政府のこども未来戦略会議(議長=岸田文雄首相)は6月1日、次元の異なる少子化対策のための「こども未来戦略方針」案を発表した。深刻化する少子化を食い止めるため、今後3年間に取り組む対策として「こども・子育て支援加速化プラン」を包括的に盛り込んだ。しかし、その財源に関しては、「詳細について年末に結論を出す」として、具体策の提示を見送った。
年間3兆円台半ばとされる財源問題は、戦略会議に課せられた最大の課題。岸田首相は増税での対応を否定しているため、有力視されたのは社会保険料の上乗せ負担と医療・介護を中心とした歳出改革だった。しかし、解散総選挙も念頭に与党内から慎重論が噴出、結論を先送りにした格好となった。
「加速化プラン」の多くは2024年度から実施するため、安定財源が確保されるまではこども特例公債を発行して対応する。
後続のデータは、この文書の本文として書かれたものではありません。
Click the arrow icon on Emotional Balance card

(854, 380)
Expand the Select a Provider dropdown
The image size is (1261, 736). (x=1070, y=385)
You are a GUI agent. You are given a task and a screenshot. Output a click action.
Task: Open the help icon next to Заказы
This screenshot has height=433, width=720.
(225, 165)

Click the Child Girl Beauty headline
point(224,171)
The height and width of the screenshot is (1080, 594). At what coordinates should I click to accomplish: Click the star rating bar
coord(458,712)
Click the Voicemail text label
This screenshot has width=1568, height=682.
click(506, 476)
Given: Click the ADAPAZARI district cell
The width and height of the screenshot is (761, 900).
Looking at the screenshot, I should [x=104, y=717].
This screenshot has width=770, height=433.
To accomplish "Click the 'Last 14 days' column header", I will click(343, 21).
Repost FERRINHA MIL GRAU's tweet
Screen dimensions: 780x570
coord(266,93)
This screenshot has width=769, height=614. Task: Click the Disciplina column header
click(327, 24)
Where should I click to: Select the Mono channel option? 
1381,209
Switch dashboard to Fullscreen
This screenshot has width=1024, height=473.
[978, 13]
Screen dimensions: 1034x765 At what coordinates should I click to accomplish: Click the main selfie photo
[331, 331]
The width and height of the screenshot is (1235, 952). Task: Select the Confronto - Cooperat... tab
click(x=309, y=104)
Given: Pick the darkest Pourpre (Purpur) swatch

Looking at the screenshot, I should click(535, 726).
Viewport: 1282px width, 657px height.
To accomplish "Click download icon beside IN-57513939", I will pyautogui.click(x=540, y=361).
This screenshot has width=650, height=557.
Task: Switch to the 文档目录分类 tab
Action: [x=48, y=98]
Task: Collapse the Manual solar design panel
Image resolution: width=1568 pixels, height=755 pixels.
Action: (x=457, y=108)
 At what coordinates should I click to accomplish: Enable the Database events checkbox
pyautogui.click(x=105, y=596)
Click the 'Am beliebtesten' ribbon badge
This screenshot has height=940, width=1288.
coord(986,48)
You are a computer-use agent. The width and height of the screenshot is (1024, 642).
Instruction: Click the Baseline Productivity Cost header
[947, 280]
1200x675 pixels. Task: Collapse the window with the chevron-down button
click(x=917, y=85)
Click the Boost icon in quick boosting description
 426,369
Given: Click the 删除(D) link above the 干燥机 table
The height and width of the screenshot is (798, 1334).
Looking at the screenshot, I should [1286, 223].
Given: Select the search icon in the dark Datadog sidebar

今回の方針案では、「2028年度までに安定財源を確保する」としつつ、必要な制度改正の法案を2024年の通常国会に提出するとしている。
その一方で、財源を確保するための歳出改革、支援金制度(仮称)は、「国民の理解を得ながら、複数年をかけて進めていく」と強調。「2028年度までに徹底した歳出改革等を行い、それらによって得られる公費の節減等の効果及び社会保険負担軽減の効果を活用しながら、実質的に追加負担を生じさせないことを目指す」と述べ、さらにその歳出改革については「これまでと同様、全世代型社会保障を構築するとの観点から、歳出改革の取組を徹底するほか、既定予算の最大限の活用などを行う」として、現行路線での対応もにじませている。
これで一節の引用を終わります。